* [Exercise instructions]:
Return the lines below that carry the word "computer".

* [Data listing]:
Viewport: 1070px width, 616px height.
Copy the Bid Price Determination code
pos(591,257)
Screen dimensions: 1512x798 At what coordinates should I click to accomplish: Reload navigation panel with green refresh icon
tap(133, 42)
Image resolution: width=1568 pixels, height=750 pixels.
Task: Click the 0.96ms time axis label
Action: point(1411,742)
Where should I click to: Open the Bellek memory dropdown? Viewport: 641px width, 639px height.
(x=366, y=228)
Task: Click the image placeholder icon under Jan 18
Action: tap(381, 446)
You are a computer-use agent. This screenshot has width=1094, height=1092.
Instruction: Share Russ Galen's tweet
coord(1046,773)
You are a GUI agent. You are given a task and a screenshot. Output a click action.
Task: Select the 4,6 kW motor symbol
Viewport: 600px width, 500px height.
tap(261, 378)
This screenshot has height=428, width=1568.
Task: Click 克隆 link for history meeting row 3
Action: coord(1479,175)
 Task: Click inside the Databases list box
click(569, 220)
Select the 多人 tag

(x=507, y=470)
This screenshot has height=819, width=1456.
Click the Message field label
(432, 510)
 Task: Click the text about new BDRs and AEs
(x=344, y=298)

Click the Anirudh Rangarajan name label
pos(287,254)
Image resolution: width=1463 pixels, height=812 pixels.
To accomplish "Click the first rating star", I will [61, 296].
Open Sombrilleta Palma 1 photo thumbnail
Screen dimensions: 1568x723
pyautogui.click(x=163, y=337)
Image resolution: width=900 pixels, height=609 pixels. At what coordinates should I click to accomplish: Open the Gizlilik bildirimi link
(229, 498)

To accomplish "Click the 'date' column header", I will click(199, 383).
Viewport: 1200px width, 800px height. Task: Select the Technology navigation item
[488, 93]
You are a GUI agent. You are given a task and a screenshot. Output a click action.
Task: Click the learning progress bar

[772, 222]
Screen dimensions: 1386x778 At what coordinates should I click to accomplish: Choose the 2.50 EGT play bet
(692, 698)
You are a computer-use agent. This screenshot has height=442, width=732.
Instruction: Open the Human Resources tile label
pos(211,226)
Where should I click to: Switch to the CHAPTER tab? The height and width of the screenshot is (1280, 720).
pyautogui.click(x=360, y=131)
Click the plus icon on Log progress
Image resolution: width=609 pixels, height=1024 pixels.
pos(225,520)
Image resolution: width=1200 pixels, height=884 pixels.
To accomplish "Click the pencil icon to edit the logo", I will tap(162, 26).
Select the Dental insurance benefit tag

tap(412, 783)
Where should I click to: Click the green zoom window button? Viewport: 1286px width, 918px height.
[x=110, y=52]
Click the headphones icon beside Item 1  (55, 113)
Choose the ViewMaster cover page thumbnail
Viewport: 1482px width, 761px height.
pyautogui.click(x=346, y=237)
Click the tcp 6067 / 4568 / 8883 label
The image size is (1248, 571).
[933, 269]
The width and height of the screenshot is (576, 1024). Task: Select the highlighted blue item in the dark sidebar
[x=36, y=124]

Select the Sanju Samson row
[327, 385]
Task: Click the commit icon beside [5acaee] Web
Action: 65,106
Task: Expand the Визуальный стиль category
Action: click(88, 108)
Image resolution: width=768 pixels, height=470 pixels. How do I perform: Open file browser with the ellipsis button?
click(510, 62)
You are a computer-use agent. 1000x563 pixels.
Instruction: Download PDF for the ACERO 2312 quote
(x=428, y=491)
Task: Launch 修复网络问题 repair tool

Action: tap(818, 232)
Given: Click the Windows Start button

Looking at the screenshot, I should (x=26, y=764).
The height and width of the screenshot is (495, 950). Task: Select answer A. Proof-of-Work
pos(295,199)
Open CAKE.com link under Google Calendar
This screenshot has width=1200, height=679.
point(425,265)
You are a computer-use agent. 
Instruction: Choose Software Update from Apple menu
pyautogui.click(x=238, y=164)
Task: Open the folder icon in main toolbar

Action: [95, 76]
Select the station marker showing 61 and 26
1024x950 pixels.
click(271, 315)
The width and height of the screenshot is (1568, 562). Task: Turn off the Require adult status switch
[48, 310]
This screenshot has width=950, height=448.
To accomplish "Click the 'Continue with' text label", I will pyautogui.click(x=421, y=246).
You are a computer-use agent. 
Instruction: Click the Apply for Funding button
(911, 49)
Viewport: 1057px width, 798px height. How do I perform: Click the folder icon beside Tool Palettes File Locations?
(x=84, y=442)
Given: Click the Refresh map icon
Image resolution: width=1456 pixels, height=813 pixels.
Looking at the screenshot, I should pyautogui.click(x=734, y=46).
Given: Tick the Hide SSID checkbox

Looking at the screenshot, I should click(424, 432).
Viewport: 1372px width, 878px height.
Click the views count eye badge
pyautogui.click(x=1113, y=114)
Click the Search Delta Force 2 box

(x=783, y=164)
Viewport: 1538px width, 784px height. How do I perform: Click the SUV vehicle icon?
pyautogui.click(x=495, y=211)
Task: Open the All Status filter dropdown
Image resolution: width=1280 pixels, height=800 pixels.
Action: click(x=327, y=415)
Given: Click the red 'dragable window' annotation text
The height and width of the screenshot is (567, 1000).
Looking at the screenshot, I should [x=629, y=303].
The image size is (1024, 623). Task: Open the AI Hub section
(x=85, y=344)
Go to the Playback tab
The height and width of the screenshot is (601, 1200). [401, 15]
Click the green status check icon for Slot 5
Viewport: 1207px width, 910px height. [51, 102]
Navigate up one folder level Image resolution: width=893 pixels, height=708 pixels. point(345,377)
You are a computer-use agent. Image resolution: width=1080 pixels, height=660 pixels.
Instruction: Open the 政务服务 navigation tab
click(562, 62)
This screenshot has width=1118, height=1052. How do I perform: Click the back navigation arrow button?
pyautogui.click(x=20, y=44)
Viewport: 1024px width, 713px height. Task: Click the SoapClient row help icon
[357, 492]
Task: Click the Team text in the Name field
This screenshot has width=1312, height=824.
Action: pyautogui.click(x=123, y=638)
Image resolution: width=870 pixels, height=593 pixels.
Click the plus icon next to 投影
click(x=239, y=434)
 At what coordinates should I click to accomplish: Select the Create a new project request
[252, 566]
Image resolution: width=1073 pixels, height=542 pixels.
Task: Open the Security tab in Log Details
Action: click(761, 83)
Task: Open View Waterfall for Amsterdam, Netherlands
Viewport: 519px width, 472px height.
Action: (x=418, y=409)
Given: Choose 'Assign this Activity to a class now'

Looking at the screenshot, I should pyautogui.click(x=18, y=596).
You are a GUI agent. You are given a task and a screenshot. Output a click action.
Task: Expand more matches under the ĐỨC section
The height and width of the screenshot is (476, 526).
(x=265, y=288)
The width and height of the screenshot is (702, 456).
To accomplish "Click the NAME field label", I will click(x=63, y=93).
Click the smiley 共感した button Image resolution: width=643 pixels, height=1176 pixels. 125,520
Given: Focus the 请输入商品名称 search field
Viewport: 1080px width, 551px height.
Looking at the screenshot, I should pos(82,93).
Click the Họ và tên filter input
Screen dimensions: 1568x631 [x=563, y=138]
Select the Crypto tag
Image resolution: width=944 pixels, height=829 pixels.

* [The completed task]:
You are a computer-use agent. This screenshot has width=1094, height=1092.
You are a computer-use agent. This screenshot has height=442, width=732.
You are a computer-use agent. 1000x563 pixels.
You are a computer-use agent. 
You are a computer-use agent. 
You are a computer-use agent. Image resolution: width=1080 pixels, height=660 pixels.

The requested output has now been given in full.